Made into legends through books, comics, movies, songs, and TV specials, Bonnie and Clyde have lived on nearly 80 years after their deaths as a Depression era Romeo and Juliet. Brandishing high-powered machine guns and driving the newly invented Ford V-8s, Bonnie and Clyde are mythologized as Robin Hoods for the poor and destitute who had been failed by the American political and financial institutions.
Clyde Barrow and Bonnie Parker (via Library of Congress)
But what is the real story behind Bonnie — a girl from Cement City, Texas, a small industrial town three miles west of Dallas — and Clyde — a young man of 5-foot-6 with dark, wavy hair and tattoos on his arms that included a heart-dagger and the letters “U.S.N.” from a failed attempt to enter the Navy as a teenager?

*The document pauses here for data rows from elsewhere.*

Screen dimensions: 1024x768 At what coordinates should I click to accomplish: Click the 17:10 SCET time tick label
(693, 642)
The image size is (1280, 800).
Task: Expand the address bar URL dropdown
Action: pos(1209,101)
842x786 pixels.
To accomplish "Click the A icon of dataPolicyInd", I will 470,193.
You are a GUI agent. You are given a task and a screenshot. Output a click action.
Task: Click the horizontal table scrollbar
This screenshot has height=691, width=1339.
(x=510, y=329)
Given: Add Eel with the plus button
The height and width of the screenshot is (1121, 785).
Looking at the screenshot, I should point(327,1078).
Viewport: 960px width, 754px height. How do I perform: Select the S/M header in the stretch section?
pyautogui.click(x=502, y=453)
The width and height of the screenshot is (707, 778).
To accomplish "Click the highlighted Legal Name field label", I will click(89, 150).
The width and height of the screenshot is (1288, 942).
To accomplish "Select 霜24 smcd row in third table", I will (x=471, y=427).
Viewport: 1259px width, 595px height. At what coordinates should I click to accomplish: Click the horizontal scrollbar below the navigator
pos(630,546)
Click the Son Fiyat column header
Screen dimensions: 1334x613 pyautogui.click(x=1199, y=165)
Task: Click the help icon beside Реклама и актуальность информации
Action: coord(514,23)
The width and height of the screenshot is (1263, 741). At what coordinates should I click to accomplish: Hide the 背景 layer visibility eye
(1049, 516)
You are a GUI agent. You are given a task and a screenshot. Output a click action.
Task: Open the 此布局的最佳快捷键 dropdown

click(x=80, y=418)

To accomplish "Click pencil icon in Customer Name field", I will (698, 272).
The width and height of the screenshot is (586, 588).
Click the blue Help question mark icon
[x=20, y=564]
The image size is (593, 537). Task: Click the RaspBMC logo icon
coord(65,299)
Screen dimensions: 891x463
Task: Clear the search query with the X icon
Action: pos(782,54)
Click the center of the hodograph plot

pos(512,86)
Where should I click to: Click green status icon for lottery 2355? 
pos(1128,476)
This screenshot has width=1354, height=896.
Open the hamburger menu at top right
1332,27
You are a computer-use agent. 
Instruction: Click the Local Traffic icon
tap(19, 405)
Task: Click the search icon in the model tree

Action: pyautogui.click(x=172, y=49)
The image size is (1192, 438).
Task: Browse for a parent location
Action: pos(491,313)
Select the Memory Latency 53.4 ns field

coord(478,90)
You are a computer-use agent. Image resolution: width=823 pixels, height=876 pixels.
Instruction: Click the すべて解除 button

Growing up in Dallas in the back room of his father’s filling station, Clyde’s first brush with the law came in 1926 when he was arrested for automobile theft as a result of neglecting to return a rental car. While these charges were dropped, Clyde was arrested again only three weeks later with his brother Buck — who would later initially refuse to join the Barrow gang during the height of its notoriety — for possession of a truck full of stolen turkeys.
The Barrow filling station (all photographs by the author)
By 1930, Clyde was incarcerated in the Eastham Prison Farm on a 14-year term for automobile theft and robbery. Known as the “Murder House” or “The Bloody Ham,” Eastham was notorious for its tough working and living conditions, as well as guards who would beat inmates with trace chains and perform random spot killings, all of which was substantiated by the Texas state legislature and the Osborne Association on U.S. Prisons which ranked the Texas prison system as the worst in the nation in 1935.
During his time at Eastham, Clyde transformed from petty criminal to emotionless killer when he murdered Ed Crowder, a man who had been sexually assaulting him since he entered the prison. Clyde’s drive in life wasn’t to become a famous bank robber, as he is sometimes labeled; it was to take revenge on Eastham. It was here that he enlisted future gang member Ralph Fults in a plan to raise enough money and ammunition to raid the prison farm and kill all of the guards after his release. While at Eastham, Clyde went so far as to chop off two of his toes with an ax to secure a medical release from the grueling work. Ironically, six days later, on February 2, 1932, he was granted parole by Texas Governor Ross Sterling.
What followed was a two-year stretch that saw the Barrow gang rise into the national consciousness.
1933 Wanted Poster (via Texas State Library & Archives Commission)
The first bank heist occurred in April of 1932 at the First National Bank in Lawrence, Kansas. While the Barrow gang is often thought of as prolific bank robbers, they mostly robbed mom-and-pop filling stations, feed, and hardware stores. After a failed robbery attempt and a shootout in Kaufman County, Texas, Clyde and an associate named Raymond Hamilton escaped while Fultz and Bonnie Parker were jailed in a small one-room cell in Kemp, Texas. Fults was transferred back to prison, but Bonnie spent only one night in jail and was released. Though injured and wounded several times by officers during her two-year run with Clyde, Bonnie never shot anyone but herself. In 1932 she accidentally grazed two of her toes when a weapon she was holding for Clyde discharged.